> [Work task] Word for word, set down the lines from the one that contains "Viewport: 630px width, 253px height." through the final line of the data; no pictures belong in the copy.
- Opening Delimiter -
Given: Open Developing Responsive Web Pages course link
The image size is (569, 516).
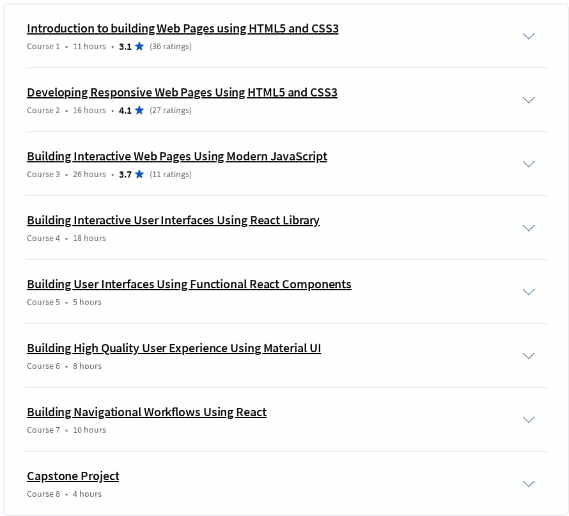Looking at the screenshot, I should pyautogui.click(x=182, y=93).
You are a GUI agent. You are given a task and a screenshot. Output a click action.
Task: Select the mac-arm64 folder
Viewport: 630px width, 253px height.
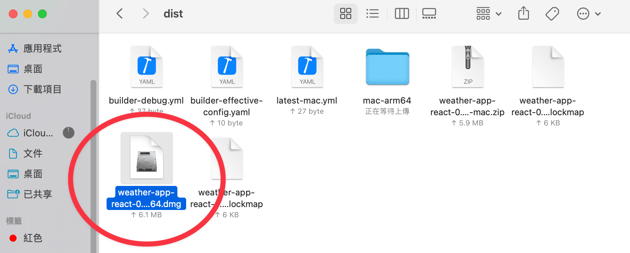coord(387,67)
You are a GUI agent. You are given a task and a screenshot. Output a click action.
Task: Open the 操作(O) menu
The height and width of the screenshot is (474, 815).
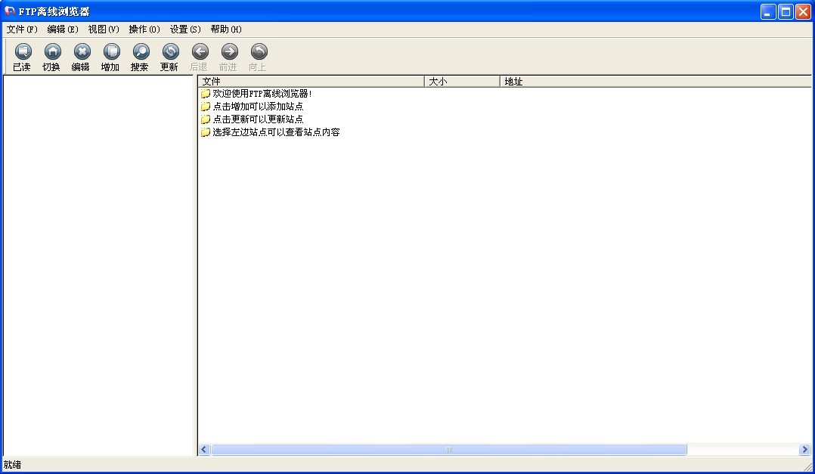click(x=144, y=29)
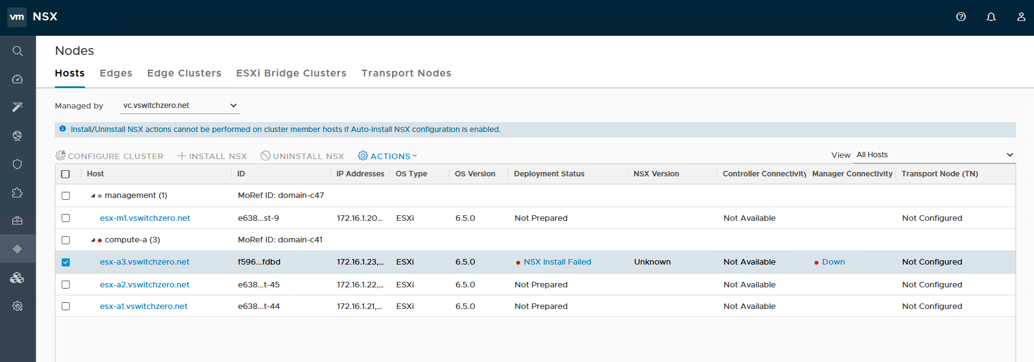The width and height of the screenshot is (1034, 362).
Task: Open the notifications bell icon
Action: [x=991, y=17]
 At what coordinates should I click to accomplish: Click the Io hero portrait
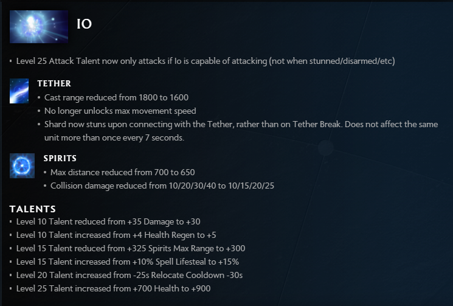(x=39, y=27)
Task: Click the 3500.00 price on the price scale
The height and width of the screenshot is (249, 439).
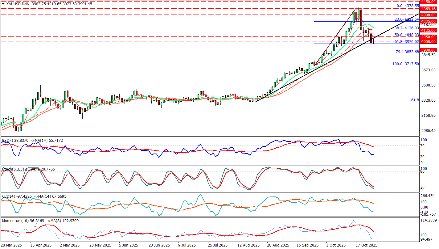Action: (429, 85)
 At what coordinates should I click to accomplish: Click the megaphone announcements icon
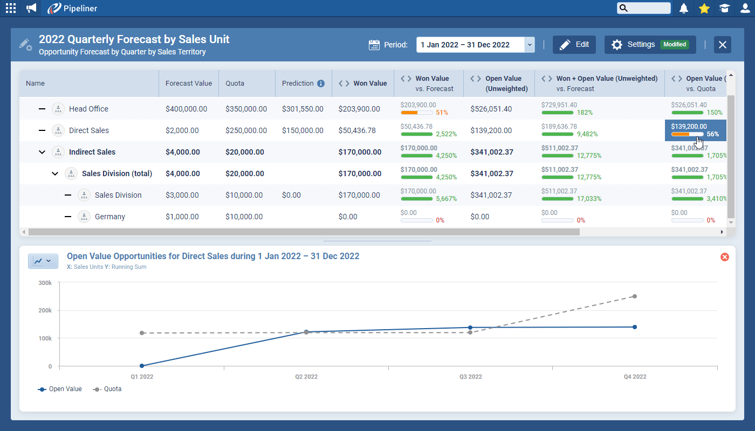(x=31, y=8)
- Closing Delimiter -
> [Answer for this exercise]
Viewport: 630px width, 253px height.
coord(387,67)
You are a GUI agent. You are given a task and a screenshot. Output a click action.
Task: Open the 操作(O) menu
The height and width of the screenshot is (474, 815).
click(x=144, y=29)
The width and height of the screenshot is (1034, 362).
Task: Open the notifications bell icon
Action: [x=991, y=17]
 At what coordinates should I click to accomplish: Click the Io hero portrait
(x=39, y=27)
Task: Click the 3500.00 price on the price scale
The height and width of the screenshot is (249, 439).
Action: (429, 85)
 At what coordinates should I click to accomplish: Click the megaphone announcements icon
(x=31, y=8)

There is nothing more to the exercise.